Work order - Throughout the records below, find each line holding "plus" and copy it.

*** Dataset records

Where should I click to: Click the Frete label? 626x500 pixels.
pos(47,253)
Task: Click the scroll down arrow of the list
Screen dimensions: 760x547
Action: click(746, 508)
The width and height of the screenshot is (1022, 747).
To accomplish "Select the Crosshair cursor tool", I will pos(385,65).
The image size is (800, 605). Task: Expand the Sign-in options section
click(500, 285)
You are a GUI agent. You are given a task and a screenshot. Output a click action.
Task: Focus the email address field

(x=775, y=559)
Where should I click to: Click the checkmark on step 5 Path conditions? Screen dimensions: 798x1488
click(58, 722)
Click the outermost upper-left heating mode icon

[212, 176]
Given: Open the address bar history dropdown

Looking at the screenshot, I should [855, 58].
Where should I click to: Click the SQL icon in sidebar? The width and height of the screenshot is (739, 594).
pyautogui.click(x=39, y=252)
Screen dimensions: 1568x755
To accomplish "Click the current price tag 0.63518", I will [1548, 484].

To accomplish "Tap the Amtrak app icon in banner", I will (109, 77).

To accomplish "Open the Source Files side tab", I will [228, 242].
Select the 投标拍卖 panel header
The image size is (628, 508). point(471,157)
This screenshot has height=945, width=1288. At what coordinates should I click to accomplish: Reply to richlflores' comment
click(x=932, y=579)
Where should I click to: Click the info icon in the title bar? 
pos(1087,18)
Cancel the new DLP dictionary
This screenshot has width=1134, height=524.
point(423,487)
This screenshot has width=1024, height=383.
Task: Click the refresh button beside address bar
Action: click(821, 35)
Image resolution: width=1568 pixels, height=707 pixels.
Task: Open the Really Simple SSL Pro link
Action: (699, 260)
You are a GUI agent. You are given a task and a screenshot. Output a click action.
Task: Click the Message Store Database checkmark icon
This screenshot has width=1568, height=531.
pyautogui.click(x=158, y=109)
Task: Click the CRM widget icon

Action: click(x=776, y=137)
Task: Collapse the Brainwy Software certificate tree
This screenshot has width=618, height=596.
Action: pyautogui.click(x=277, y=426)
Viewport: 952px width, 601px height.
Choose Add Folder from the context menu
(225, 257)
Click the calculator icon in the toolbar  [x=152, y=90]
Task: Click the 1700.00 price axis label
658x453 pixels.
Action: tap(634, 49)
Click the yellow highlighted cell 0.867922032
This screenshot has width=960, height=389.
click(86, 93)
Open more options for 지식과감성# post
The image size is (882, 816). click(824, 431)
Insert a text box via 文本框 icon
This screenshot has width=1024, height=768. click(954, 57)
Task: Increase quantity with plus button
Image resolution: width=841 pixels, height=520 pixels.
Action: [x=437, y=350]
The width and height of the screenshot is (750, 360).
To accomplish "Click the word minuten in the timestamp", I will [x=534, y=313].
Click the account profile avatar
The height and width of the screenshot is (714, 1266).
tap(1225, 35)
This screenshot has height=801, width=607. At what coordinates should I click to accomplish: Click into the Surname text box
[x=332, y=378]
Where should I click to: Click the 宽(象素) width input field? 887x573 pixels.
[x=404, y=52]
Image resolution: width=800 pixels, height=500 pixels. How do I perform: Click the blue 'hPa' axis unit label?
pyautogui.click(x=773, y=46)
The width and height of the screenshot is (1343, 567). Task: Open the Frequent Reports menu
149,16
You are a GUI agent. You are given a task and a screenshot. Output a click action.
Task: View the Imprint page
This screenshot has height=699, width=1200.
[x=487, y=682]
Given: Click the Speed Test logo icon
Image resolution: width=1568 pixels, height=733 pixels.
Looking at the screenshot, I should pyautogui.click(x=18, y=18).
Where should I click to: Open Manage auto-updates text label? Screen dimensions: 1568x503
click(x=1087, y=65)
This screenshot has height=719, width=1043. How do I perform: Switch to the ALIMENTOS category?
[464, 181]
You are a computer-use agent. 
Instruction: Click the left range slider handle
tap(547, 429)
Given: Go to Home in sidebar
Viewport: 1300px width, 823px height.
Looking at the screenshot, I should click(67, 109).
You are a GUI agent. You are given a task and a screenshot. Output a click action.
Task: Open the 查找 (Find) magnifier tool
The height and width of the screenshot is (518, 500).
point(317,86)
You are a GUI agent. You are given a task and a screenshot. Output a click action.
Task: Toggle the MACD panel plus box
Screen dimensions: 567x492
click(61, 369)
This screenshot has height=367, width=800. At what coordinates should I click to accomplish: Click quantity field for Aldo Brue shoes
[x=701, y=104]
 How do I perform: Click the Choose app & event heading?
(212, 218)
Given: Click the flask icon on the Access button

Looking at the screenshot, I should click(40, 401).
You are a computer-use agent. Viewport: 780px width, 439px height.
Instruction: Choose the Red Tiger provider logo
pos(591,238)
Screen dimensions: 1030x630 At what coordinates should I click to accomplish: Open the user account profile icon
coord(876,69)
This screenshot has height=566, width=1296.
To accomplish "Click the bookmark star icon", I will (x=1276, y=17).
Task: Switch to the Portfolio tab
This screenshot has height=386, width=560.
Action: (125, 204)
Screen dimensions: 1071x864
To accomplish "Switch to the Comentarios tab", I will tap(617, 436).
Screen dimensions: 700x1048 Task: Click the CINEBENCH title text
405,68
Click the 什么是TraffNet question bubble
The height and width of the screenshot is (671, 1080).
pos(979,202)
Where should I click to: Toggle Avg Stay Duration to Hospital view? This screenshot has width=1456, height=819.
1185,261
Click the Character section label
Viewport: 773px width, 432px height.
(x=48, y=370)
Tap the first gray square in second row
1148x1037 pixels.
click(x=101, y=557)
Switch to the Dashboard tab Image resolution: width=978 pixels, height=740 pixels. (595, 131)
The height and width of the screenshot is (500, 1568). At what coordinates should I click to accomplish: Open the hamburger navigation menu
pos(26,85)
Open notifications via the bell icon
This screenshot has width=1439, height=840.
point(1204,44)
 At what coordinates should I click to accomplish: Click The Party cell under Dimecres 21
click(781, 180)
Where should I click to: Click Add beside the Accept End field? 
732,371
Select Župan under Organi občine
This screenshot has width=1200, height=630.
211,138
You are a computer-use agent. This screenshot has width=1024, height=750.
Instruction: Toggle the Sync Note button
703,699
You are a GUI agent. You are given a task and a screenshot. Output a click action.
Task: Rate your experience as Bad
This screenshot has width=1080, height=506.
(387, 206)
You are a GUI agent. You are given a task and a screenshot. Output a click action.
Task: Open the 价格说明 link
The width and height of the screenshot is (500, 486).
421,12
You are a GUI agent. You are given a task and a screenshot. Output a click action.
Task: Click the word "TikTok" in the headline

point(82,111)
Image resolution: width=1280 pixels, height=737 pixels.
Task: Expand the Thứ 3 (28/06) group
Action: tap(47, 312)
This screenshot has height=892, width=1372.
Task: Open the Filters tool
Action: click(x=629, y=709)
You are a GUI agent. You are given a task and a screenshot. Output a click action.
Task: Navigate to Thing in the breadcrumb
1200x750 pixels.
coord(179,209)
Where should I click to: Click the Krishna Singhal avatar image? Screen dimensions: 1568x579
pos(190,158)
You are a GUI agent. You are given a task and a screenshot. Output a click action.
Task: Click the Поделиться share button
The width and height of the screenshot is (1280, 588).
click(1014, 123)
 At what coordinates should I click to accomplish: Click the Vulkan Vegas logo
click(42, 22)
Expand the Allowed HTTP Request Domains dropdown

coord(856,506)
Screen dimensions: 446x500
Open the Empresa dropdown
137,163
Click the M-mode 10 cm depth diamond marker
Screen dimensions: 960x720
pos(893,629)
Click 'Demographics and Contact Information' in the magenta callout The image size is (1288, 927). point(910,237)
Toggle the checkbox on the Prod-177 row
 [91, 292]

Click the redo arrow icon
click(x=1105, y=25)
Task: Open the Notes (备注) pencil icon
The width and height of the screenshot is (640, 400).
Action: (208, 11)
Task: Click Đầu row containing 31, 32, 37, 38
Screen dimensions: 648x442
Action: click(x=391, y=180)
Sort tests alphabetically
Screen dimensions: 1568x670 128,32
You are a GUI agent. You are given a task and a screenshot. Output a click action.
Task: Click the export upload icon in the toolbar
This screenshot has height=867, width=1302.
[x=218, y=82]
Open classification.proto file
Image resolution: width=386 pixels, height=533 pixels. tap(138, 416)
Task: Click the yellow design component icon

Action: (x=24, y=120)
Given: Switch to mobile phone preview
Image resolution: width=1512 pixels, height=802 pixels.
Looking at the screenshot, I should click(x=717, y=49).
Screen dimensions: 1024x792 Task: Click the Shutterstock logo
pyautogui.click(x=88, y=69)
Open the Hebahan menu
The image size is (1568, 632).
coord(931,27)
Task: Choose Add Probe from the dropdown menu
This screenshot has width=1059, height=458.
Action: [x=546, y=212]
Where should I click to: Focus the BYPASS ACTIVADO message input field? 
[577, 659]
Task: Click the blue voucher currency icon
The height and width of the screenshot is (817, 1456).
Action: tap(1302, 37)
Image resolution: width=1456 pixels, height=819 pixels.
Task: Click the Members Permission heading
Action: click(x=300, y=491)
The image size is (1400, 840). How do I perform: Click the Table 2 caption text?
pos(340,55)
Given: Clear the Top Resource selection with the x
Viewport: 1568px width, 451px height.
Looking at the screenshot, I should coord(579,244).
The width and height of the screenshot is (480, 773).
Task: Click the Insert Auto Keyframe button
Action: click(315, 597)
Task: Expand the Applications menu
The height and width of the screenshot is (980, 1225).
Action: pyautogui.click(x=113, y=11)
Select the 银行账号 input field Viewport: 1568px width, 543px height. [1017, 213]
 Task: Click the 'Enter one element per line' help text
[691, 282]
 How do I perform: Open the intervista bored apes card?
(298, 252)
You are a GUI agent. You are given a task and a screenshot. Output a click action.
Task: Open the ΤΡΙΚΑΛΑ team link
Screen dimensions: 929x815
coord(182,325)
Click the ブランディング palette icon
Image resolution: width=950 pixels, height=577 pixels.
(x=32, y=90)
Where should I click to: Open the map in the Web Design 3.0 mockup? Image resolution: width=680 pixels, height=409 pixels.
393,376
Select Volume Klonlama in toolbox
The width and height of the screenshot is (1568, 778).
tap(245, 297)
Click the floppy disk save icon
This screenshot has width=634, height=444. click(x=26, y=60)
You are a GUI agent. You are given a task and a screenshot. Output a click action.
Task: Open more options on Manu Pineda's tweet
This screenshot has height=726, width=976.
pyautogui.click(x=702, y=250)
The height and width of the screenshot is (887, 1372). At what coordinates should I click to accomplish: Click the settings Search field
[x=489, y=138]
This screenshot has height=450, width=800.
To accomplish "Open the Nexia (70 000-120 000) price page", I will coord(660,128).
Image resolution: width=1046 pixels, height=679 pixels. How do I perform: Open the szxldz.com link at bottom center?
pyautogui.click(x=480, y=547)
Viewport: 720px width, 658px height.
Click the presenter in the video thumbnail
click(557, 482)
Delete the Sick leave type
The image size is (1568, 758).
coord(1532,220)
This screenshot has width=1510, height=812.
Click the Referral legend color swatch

******

Exercise response -
Task: Increase quantity with plus button
Task: Toggle the MACD panel plus box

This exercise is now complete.